It could have been any player, any field, anywhere in Southern California. The game is about to start, and the mother waves to her son as he walks from the bullpen to the dugout.
Jeff Weaver isn't too old for his mother to wave to him, right there in front of everyone.
Jeff pitched against his kid brother Jered on Saturday at Angel Stadium, in an extraordinary matchup: the older brother for the older L.A. team, the upstart little brother for the upstart L.A. team, within easy driving distance of the town in which they grew up.
But what made the evening so extraordinary was the celebration of the ordinary, in the presence of the parents. Gail and Dave Weaver personified the grace and selflessness evident in the thousands of parents who keep youth baseball leagues running smoothly across the Southland.
What parent does not want the best for his or her children?
"The main goal was for them to go to college and get an education, not to become major league baseball players," Dave said. "For me, the greatest thrill was seeing them to go to college."
Jered retires the Angels in order in the top of the first inning. In the bottom of the inning, Jeff throws away a pickoff attempt for an error, and the Angels soon score. The parents sit quietly, even as the Angels fans seated in front of them go crazy. But the Dodgers throw out a runner trying to steal, and Jeff strikes out the next hitter. "Yes!," Gail yells. "Go Jeff!"
The Weaver fans are everywhere, family and friends from far and wide, some four dozen Weaver dreamers.
Scott Boras, the agent who represents the brothers, donated his suite behind home plate. The Angels donated another suite. The parents sat where they always do, in Section 119.
"These are our home seats," Gail said. "We're a little superstitious, I guess."
There was no hint of favoritism in their clothing, no hint even that their sons were baseball players. Gail wore a black top and black jeans. Dave wore a brown Harley Davidson T-shirt and blue jeans.
"I always go incognito," he said.
But Gail wore her loyalties on her ring fingers, almost invisibly.
On the nail of the ring finger of her left hand, the one closest to the Angels dugout, she painted a tiny red dot. On the nail of the ring finger of her right hand, the one closest to the Dodgers dugout, she painted a tiny blue dot.
No one in the crowd could see that. But, when Angels vice president Tim Mead surprised Gail and Dave before the game with half-Dodger, half-Angel jerseys -- "DO-GELS" on the front of one, "AN-DGERS" on the front of the other, "WEAVER" on the back of both -- the parents happily put them on.
"We didn't want to draw attention to ourselves," Gail said. "But you can't not wear it, right?"
Jered retires the Dodgers in order again in the top of the second. In the bottom of the inning, Jeff gives up a home run, and the Angels lead, 2-0. Dave sits quietly, hands clasped. Gail sips from a water bottle. Then the Dodgers' defense rescues Jeff, and Dave and Gail jump up and applaud.

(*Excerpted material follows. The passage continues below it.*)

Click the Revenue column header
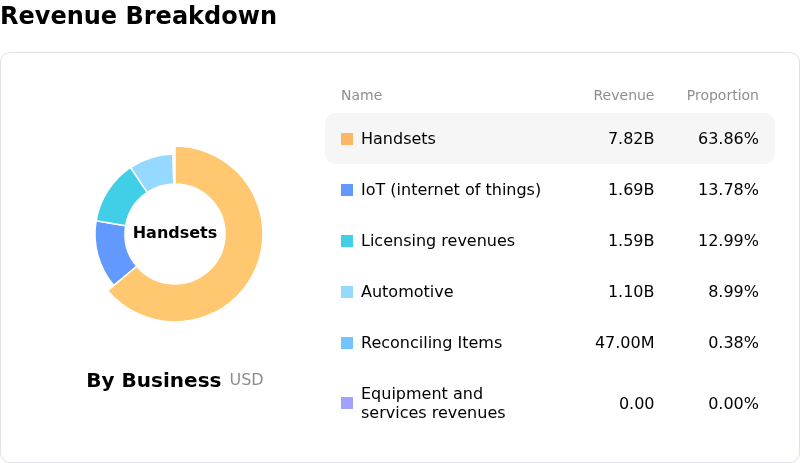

Gail sees a man waving frantically at her, from four sections away. She waves back, pointing him out to Dave.
"It's Chuck," Gail said. "Looks like he brought his grandkids."
Chuck coached Jeff and Jered as 8-year-olds, in the Santa Susana Boys Baseball League in Simi Valley. The Weavers grew up there.

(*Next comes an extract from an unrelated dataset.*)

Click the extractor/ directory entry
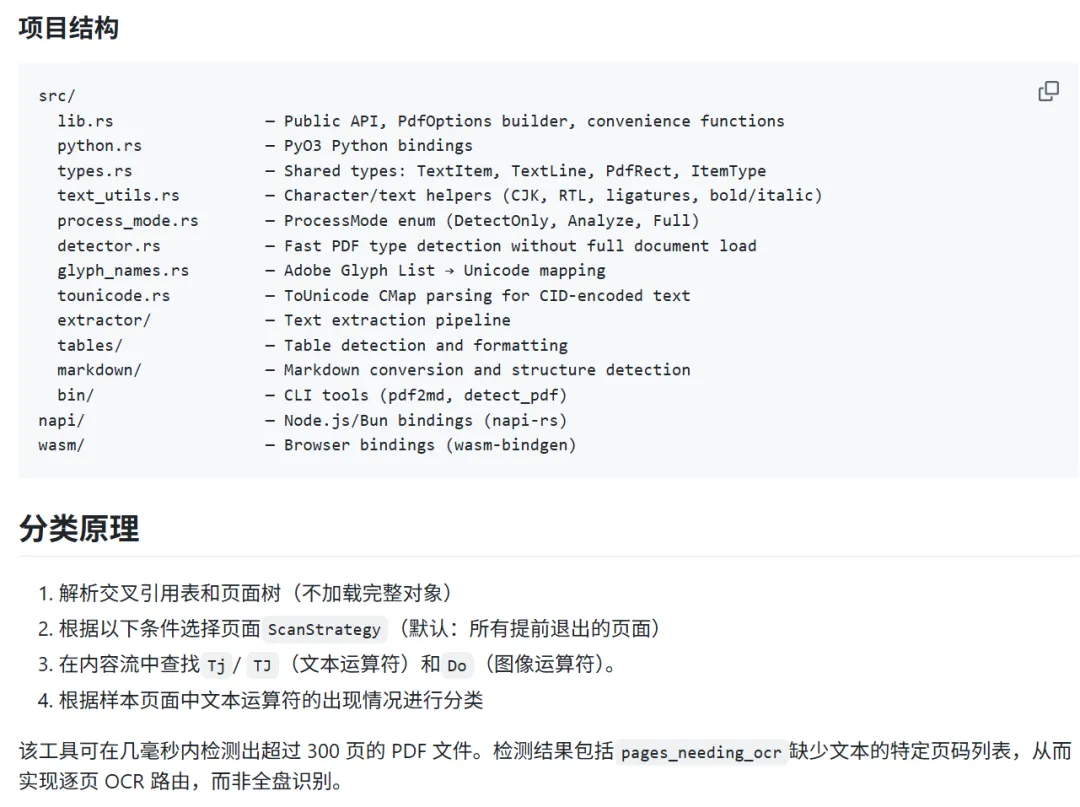Screen dimensions: 1080x807 [104, 320]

The league is 46 years old. This year's sponsors included Steve's Automatic Gate Service, 805 Boot Camp and TuTu's Shave Ice and Ice Cream Shack.
Dave managed and coached in the league. Gail kept the score book and worked the snack bar.

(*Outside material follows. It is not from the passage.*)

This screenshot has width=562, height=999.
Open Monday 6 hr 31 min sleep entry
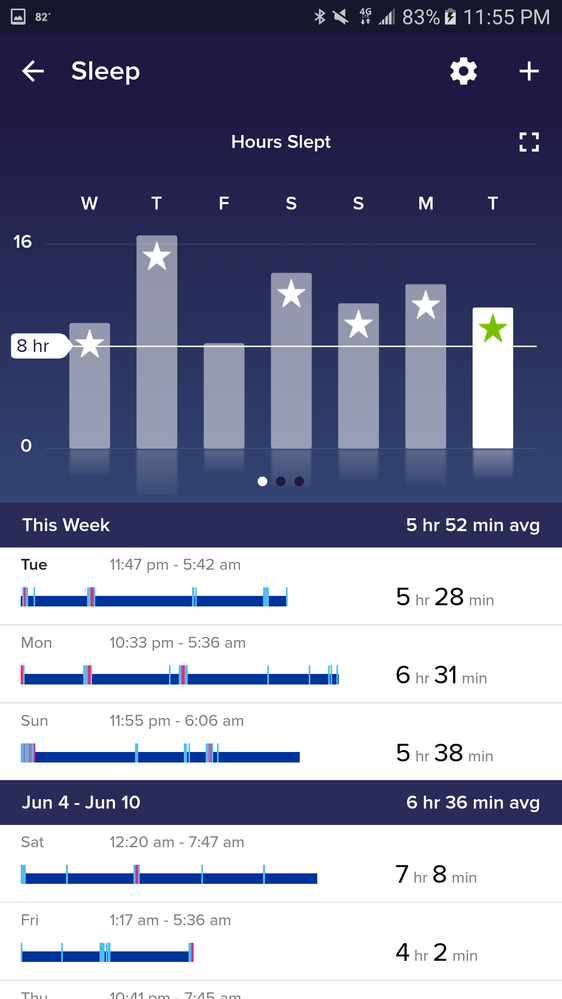point(281,664)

When Jeff made his first All-Star team, at 9, the Weavers had no idea the players would practice every day, so Dave drove Jeff back and forth from the family camping trip, 90 minutes each way.
"After that, we knew we couldn't take any more summer vacation," Dave said.
And, since the boys were six years apart, the Weavers spent 12 years at Santa Susana.
"We raised two kids there," Gail said. "Everybody had their heart in the league."
Jered gives up two runs in the third, and the Dodgers tie the score. Dave sits quietly, arms crossed. Sue, an old friend who came in from Las Vegas, is sitting next to Gail and throws an arm around her shoulder.
Gail smiled at the thought, at the sheer fantasy: brother against brother, in the big leagues.
"I guess that's every little kid's dream," she said, "but what's the percentage of that happening?"
Saturday's game marked the 21st time brothers started against one another. According to the Elias Sports Bureau, major league history covers more than 190,000 games. That percentage: .0001.
"It's a little different perspective for us than what major league baseball and the historians think," Dave said. "They're still our sons. They're the most important things in our lives."
Said Gail: "It's very special, once you get past the nerves. It's an awesome feeling to see how close your boys are, to have this special bond through baseball. It's a great feeling to see them get to experience this together.